Metabolizzare “Soul” vuol dire osservare meglio cos’è vivere e da cosa la vita è combinata. Vuol dire aprire una riflessione su tutto quel che ci circonda, quello che la frenesia dell’esistenza e l’accanimento del raggiungimento di un obiettivo spesso appanna, minimizza, addirittura annulla.
Un personaggio del film racconterà, dopo che Joe comprenderà che non solo la propria passione può essere “fondamentale” nella vita, di un pesce che va da un altro pesce anziano e gli dice: “Sto cercando quella cosa che tutti chiamano ‘oceano’”, “L’oceano?” risponde il pesce anziano, “È quello in cui nuoti adesso!”; “Questo?” dice il giovane pesce, “Questa è acqua! Io invece cerco l’oceano!”.
Ma il vero cuore del film e l’antica anima 22, antica quanto la cultura e il pensiero, che convinta di aver provato e conosciuto tutto, non è interessata alla vita. Solo quando ne avrà un fortuito assaggio riuscirà a intendere che “quella scintilla” che le manca non è nient’altro che la consapevolezza della necessita di poter “vivere”. Vivere e “assaporarne ogni momento”. Un po’ come racconta un cortometraggio del 2019: “Vivi la vita”.
La tecnica di realizzazione esprime quanto la Pixar ha ormai raggiunto una qualità così elevata nel riprodurre la realtà in computergrafica che probabilmente distorce appositamente forme e immagini solo per farci ritornare subito da un mondo che realmente non esiste. Altrimenti, telecamere e attori, molto presto, potrebbero fisicamente non esistere più. Questa “realtà”, che oggi solo la Pixar riesce a costruire, sta diventando concretamente impressionante. Lo si riscontra nella ricostruzione di New York City, per esempio; dei locali, di mezzi pubblici, strutture, attrezzi, abiti, stoffe, capelli (impressionanti i dettagli dei capelli nelle varianti afroamericane), luci, mobili, tasti, strumenti musicali, alimenti, ecc. ecc. Una ricostruzione precisa e meticolosa che assolutamente nulla toglie ad una reale scenografia, a una reale installazione luci, a una reale fotografia.
Impressionate, bellissimo, affascinante, altamente significativo, profondo più di “Inside Out”. E basta questo per dire già tanto. Un film che scorre in un attimo, grazie anche alla particolarissima colonna sonora che si unisce bene con l’azione dell’“aldilà” e che si distacca totalmente dalle sonorità jazz della realtà terrena.
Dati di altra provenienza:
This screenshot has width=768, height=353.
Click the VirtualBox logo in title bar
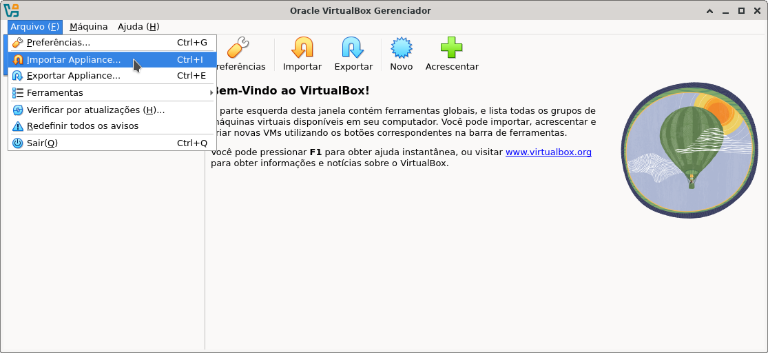[11, 10]
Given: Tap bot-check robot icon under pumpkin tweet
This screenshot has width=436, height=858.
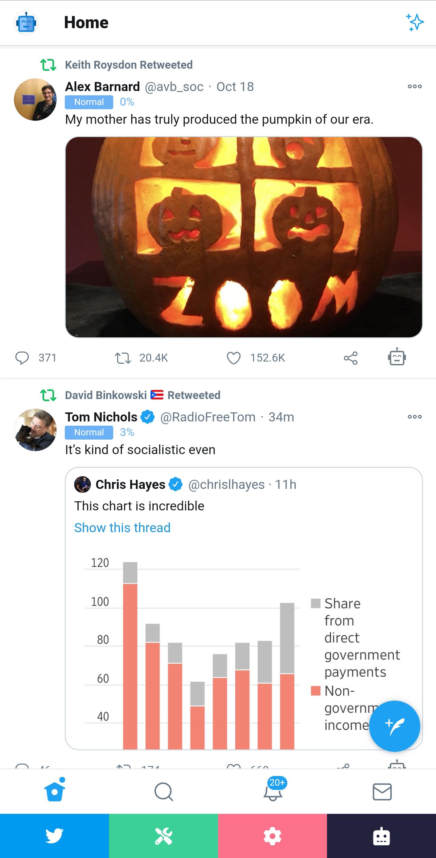Looking at the screenshot, I should tap(397, 357).
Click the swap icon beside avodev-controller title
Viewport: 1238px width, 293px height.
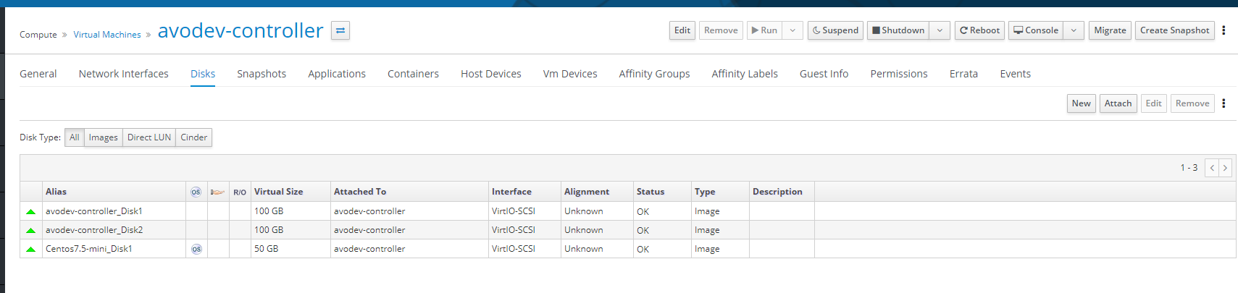[340, 30]
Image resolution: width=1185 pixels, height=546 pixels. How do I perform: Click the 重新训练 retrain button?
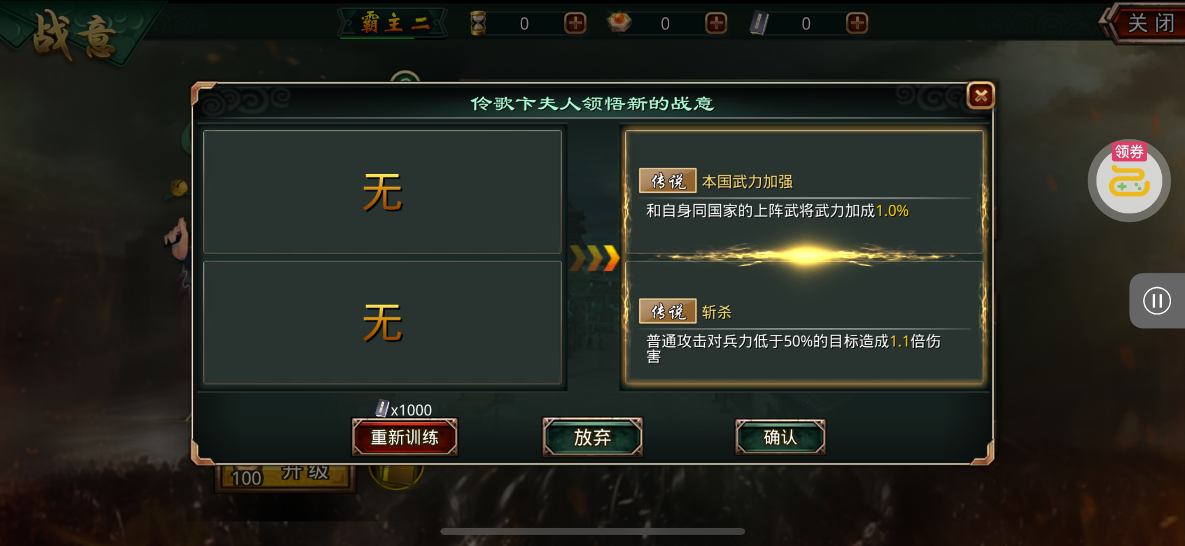[404, 437]
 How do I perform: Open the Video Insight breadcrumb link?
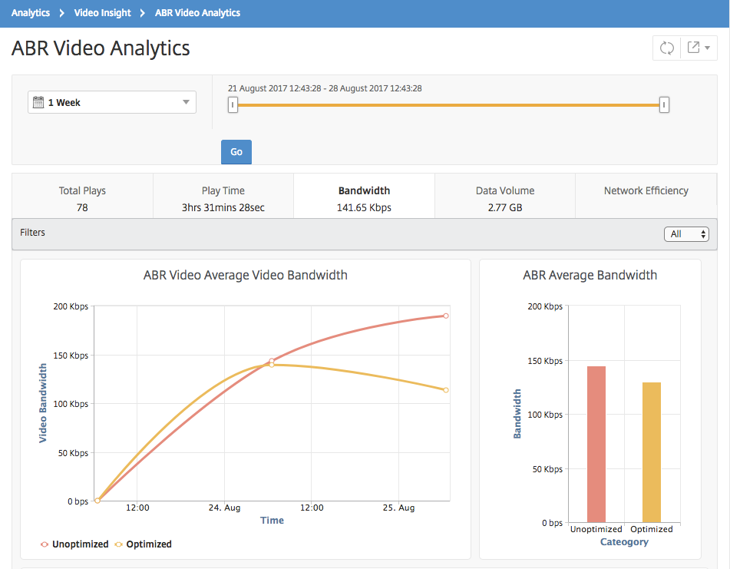(102, 13)
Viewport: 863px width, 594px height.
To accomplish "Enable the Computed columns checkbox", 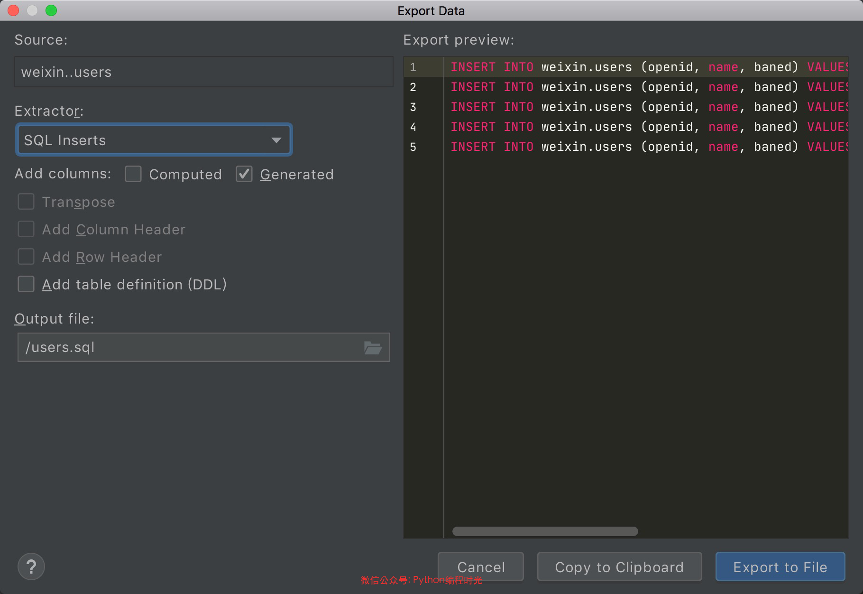I will coord(133,174).
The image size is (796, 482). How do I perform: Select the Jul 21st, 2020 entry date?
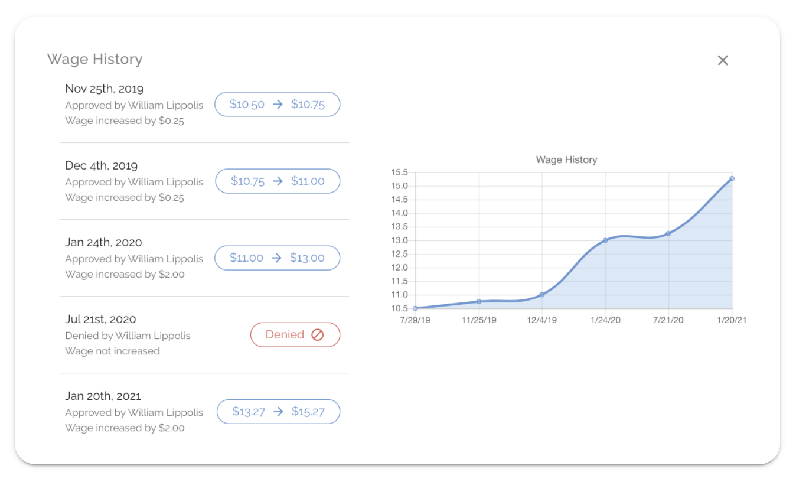click(x=100, y=320)
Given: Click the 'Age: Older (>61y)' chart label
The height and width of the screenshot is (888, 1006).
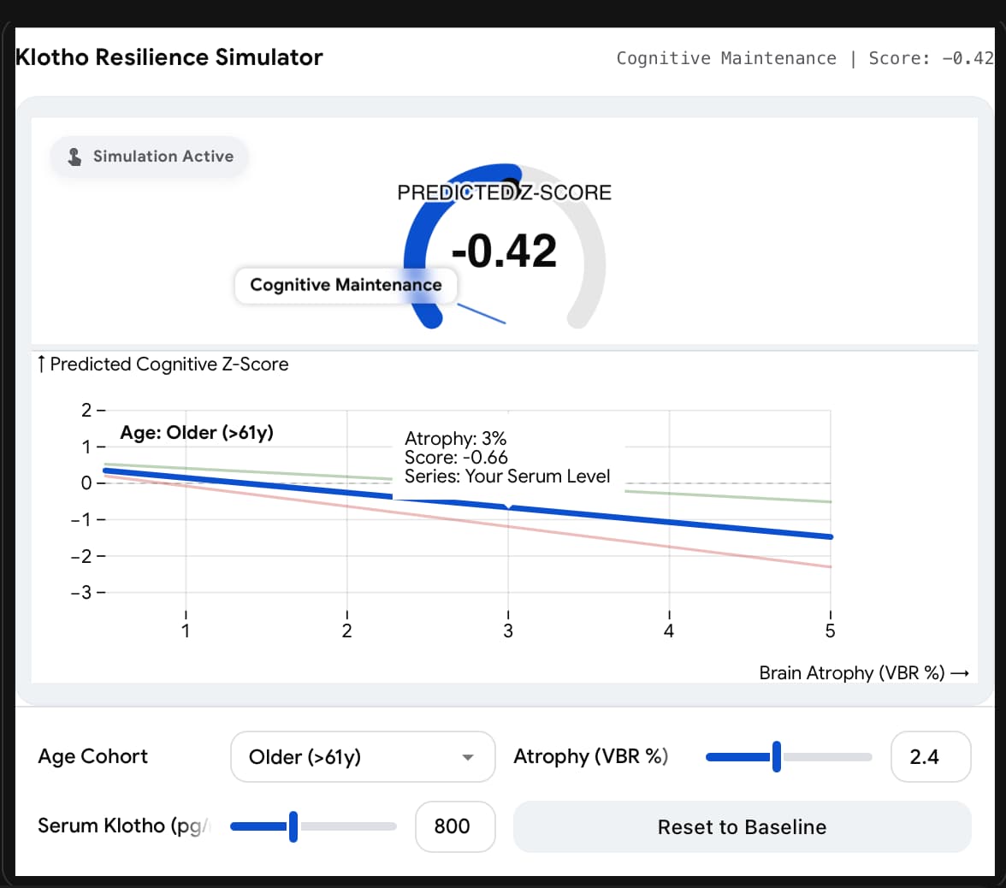Looking at the screenshot, I should (x=197, y=433).
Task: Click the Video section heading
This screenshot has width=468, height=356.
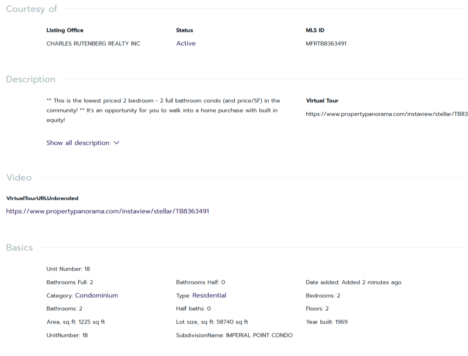Action: (19, 178)
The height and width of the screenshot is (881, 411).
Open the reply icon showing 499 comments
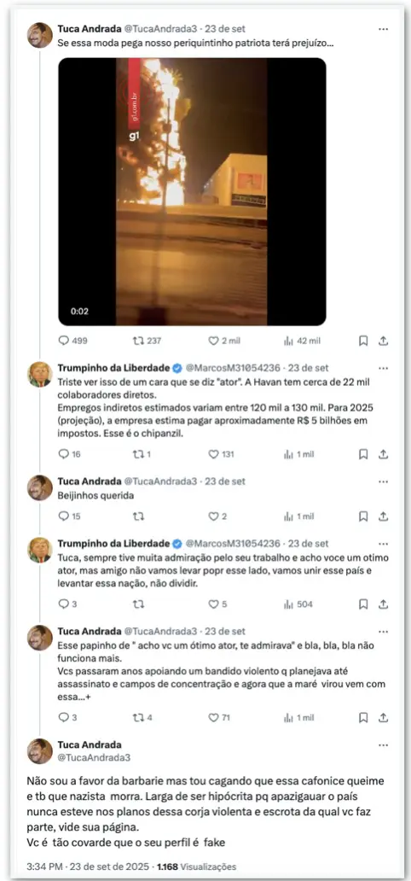click(x=63, y=341)
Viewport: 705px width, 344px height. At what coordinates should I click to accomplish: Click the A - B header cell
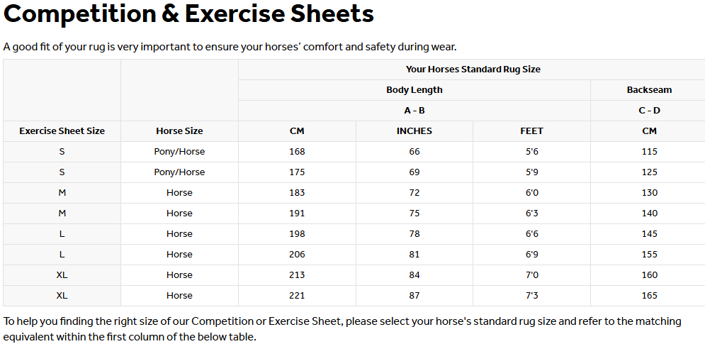pyautogui.click(x=414, y=111)
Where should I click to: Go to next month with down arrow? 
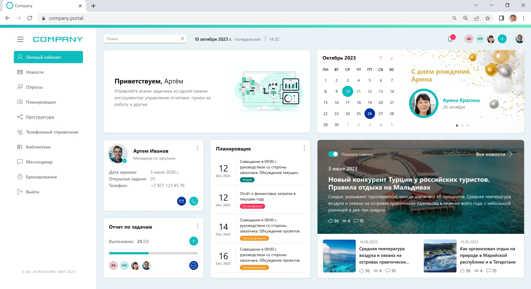(392, 58)
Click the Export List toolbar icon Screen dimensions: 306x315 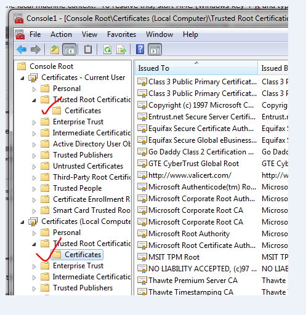(121, 49)
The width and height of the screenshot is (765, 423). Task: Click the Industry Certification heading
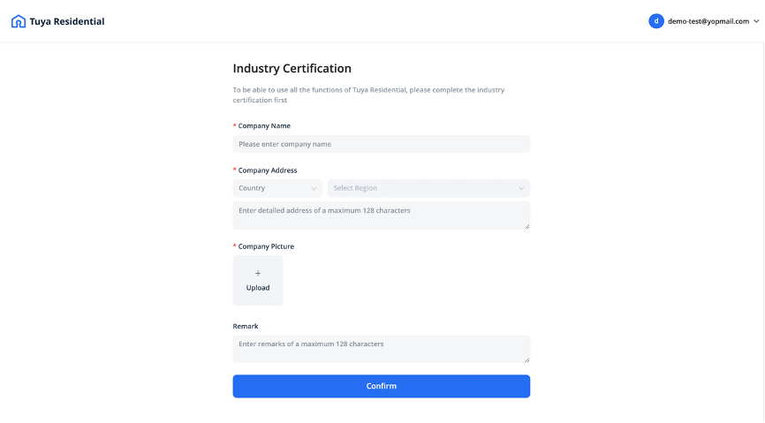[292, 68]
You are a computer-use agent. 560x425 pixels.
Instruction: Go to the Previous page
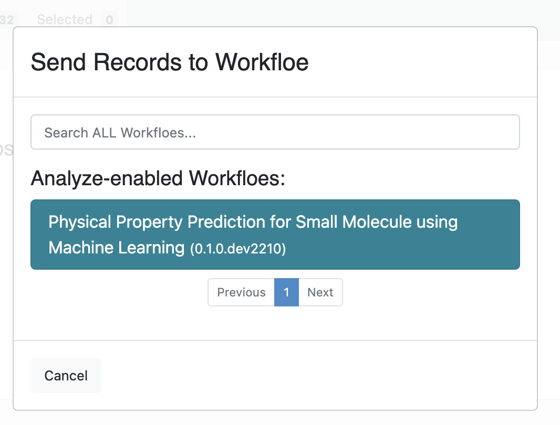click(x=242, y=292)
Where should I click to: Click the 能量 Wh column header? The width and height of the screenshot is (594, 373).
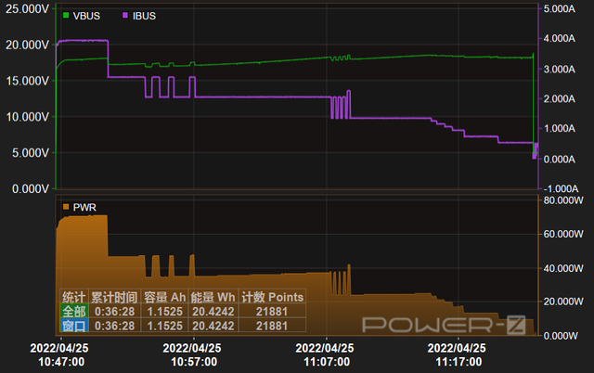coord(213,297)
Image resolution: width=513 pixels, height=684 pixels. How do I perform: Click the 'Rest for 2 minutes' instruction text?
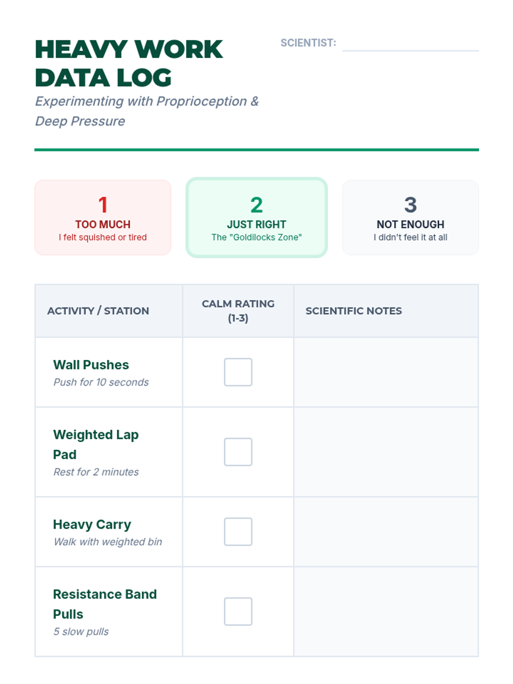96,472
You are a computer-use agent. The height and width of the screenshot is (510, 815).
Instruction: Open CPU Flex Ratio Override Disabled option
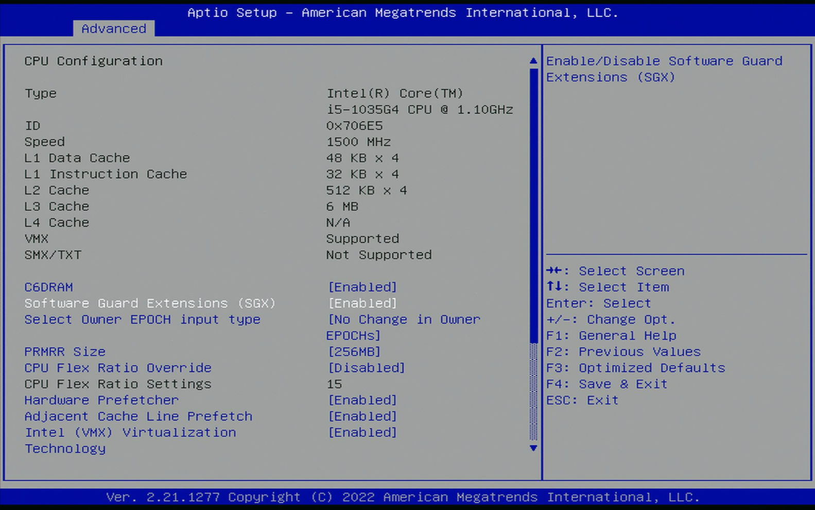367,368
Altro punto a favore di questo nuovo film e la sceneggiatura calibrata in ogni parte, come per esempio il sesso dei personaggi: tanti femminili quanti maschili, com’è ormai nelle regole imposte dall’azienda. Oltretutto, è un film che rende finalmente merito all’operato della comunità afroamericana per la prima volta in un film d’animazione Pixar, restituendo, oltretutto, la paternità di un genere musicale che si è radicato nel mondo passando inizialmente solo da una fitta rete di affollati, scuri e nebbiosi locali notturni. Il co-sceneggiatore, Kemp Powers, per l'appunto afroamericano, ha voluto basare la storia e il messaggio alla sua base sulla sua stessa esperienza: “Volevo che Joe fosse un vero afroamericano” ha dichiarato.
In fine un’importante nota di merito ai doppiatori dell’edizione italiana, Paola Cortellesi (22) e Neri Marcorè (Joe), bravissimi perché bravissimi attori. Particolare non da poco che avrebbero potuto rispettare, per esempio, nel remake shot-for-shot del 2019 “Il re Leone”.
Insomma, seppure risultato di una lunga gestazione, “Soul” è davvero una geniale intuizione, un geniale prodotto. Un tema importante raccontato con una sceneggiatura che parla agli artisti (in modo particolare), ma anche a tutti coloro che sottovalutano l’importanza e la bellezza della vita. Magari solo perché non s’accorgono di esserci dentro. Come quel pesce che cerca l’oceano solo per non accettare il fatto che nelle sue acque ci vive già.
Assolutamente da vedere. Meglio ancora: rivedere!